Face à l’hégémonie de l’anglais dans les échanges internationaux, les autorités de l’Hexagone ont pris conscience de l’importance de faire du français la langue de la culture, des arts et de la diversité. La Turque Füsün Turkmen, diplômée du lycée Notre-Dame-de-Sion en 1975, en est l’incarnation : « Ces institutions francophones vont au-delà de l’éducation linguistique, pour vous donner une philosophie et des valeurs. ».Füsun Turkmen a fait une carrière aux Nations unies avant de revenir dans son pays. Aujourd’hui directrice du département de relations internationales de l’Université de Galatasaray, le professeur Turkmen croit énormément au français comme langue d’échange interculturel. Celle-ci travaille actuellement à des rencontres entre les sociétés civiles française et turque. « Il faut que les sociétés puissent se comprendre, dialoguer et avoir des contacts directs. »

L’épicentre Galatasaray

L’Université de Galatasaray est un autre de ces prestigieux lieux d’enseignement francophones à Istanbul. C’est une université publique turque créée dans le cadre d’un accord intergouvernemental entre la France et la Turquie, en 1992. Son campus, le long du Bosphore, compte 5 000 étudiants, parmi les meilleurs de Turquie. « Galatasaray est un instrument de la diplomatie universitaire, un canal de dialogue privilégié entre la France et la Turquie qui permet de travailler sur le fond, d’amortir les aléas du moment, de croire à la pérennité de nos relations », explique son vice-recteur, le Bordelais Alexis Michel.

  « La langue fait tomber les barrières et nous aide à mieux nous connaître »

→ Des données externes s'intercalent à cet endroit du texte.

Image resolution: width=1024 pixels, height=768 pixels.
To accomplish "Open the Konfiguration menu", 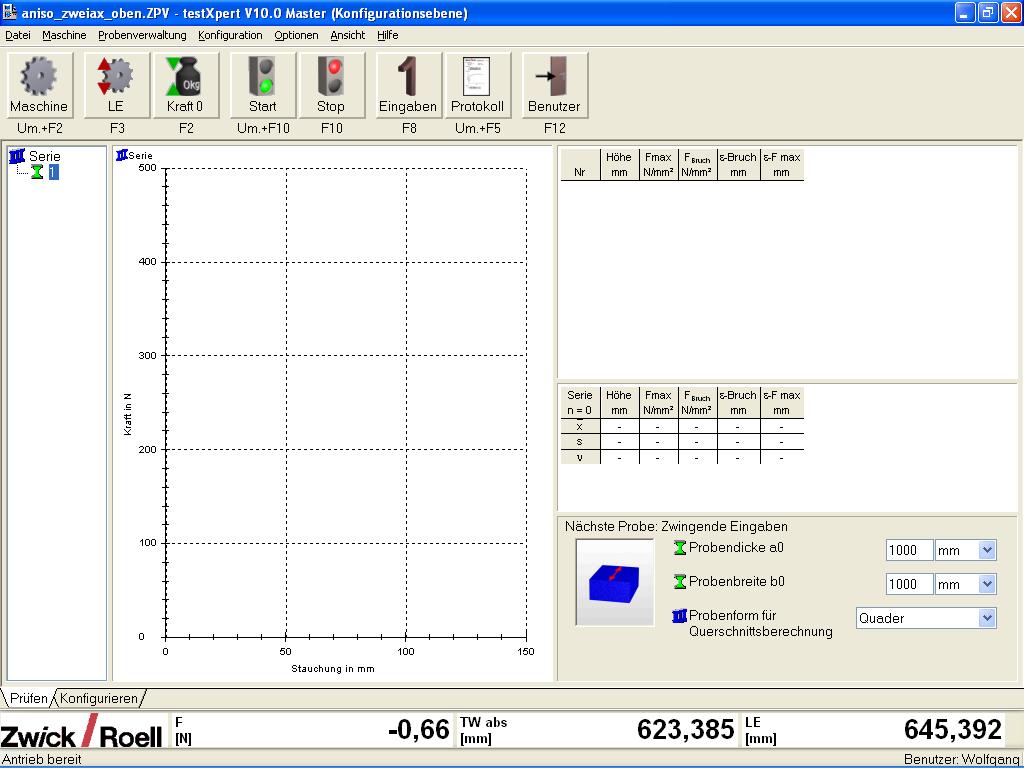I will 230,35.
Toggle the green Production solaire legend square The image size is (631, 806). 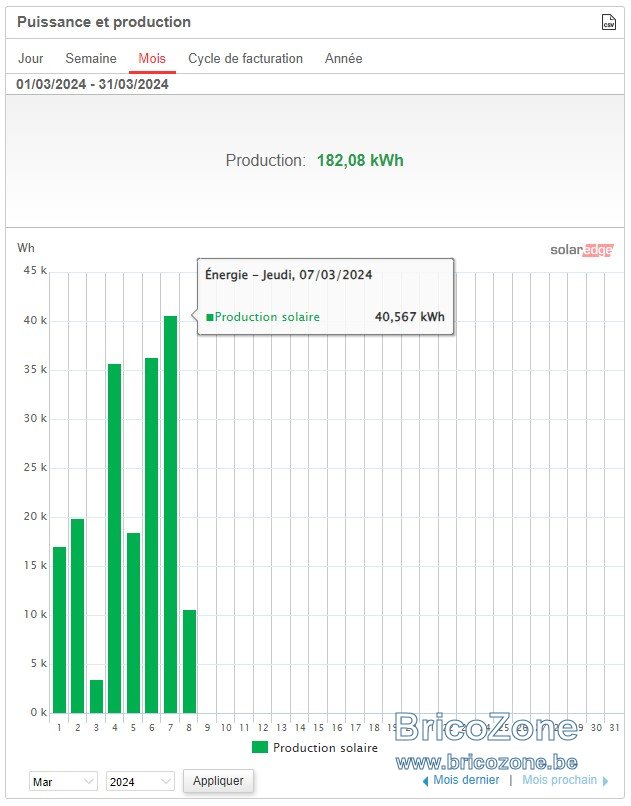click(x=260, y=747)
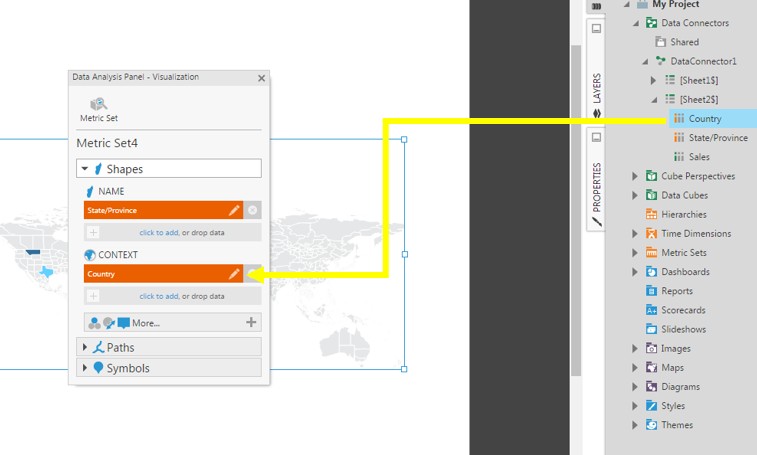Select the State/Province column in tree

point(717,138)
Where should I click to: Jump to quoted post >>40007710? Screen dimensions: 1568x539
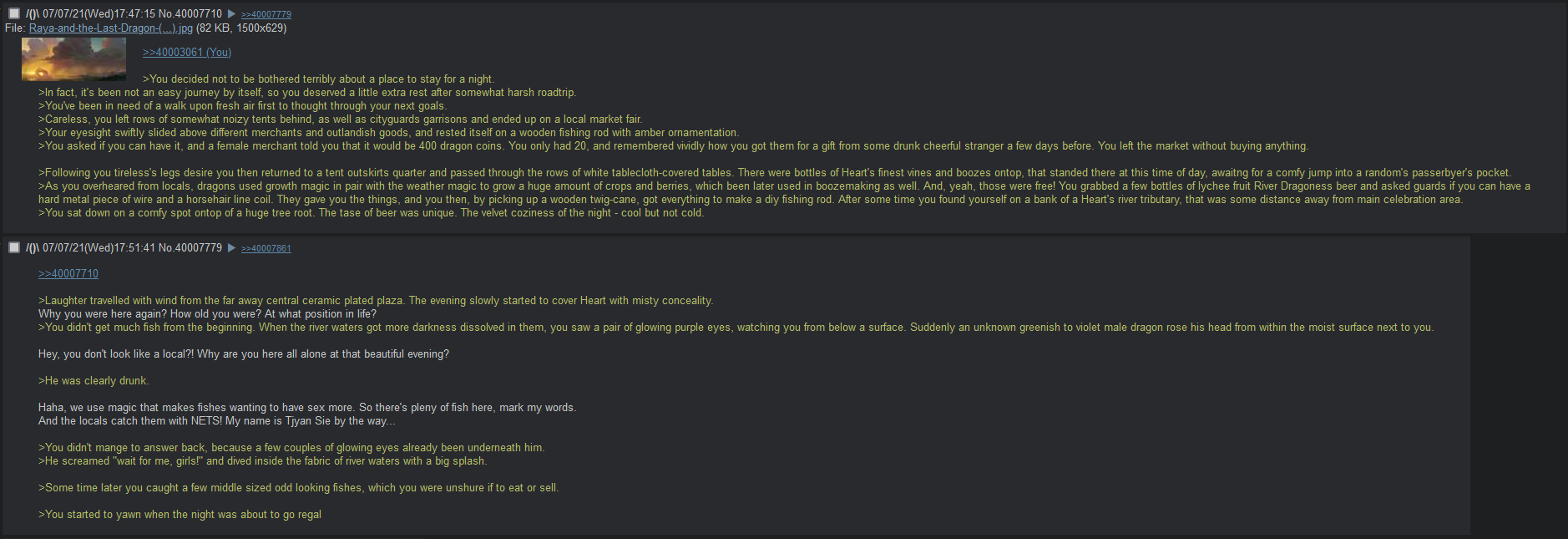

À l’occasion de la Journée internationale de la femme du 8 mars, le consulat de France à Istanbul a honoré Zümran Ömür, une fabricante de fromages de la région de Kars, reconvertie dans l’éco-tourisme. « Elle est devenue un phénomène sur les réseaux sociaux car, avec les femmes de son village, elle a commencé à apprendre le français », souligne le consul général de France à Istanbul, Bertrand Buchwalter, lui-même parfaitement bilingue. « La langue fait tomber les barrières et nous aide à mieux nous connaître. Le Français est un vrai atout dans ces années décisives pour la Turquie », conclut le représentant de la France à Istanbul.

 

Les écoles ambassadrices de la francophonie

L’école française Pierre-Loti, qui suit les programmes de l’Éducation nationale française, est destinée aux enfants des expatriés français mais est ouverte à toutes les nationalités, de la maternelle à la terminale. Les autres établissements sont de droit turc et offrent une partie des cours en français. Parmi eux, le lycée public Galatasaray ainsi que les cinq « saints », ces anciennes écoles religieuses ouvertes du temps de l’Empire ottoman à la demande de la communauté catholique.

Saint-Joseph, Saint-Benoît, Sainte-Pulchérie, Saint-Michel et Notre-Dame-de-Sion ont rapidement acquis une réputation d’excellence, attirant jusqu’aux enfants des notables ottomans. À la création de la République de Turquie, en 1923, ces écoles sont laïcisées, mais conservent leurs valeurs d’origine d’ouverture d’esprit et de tolérance.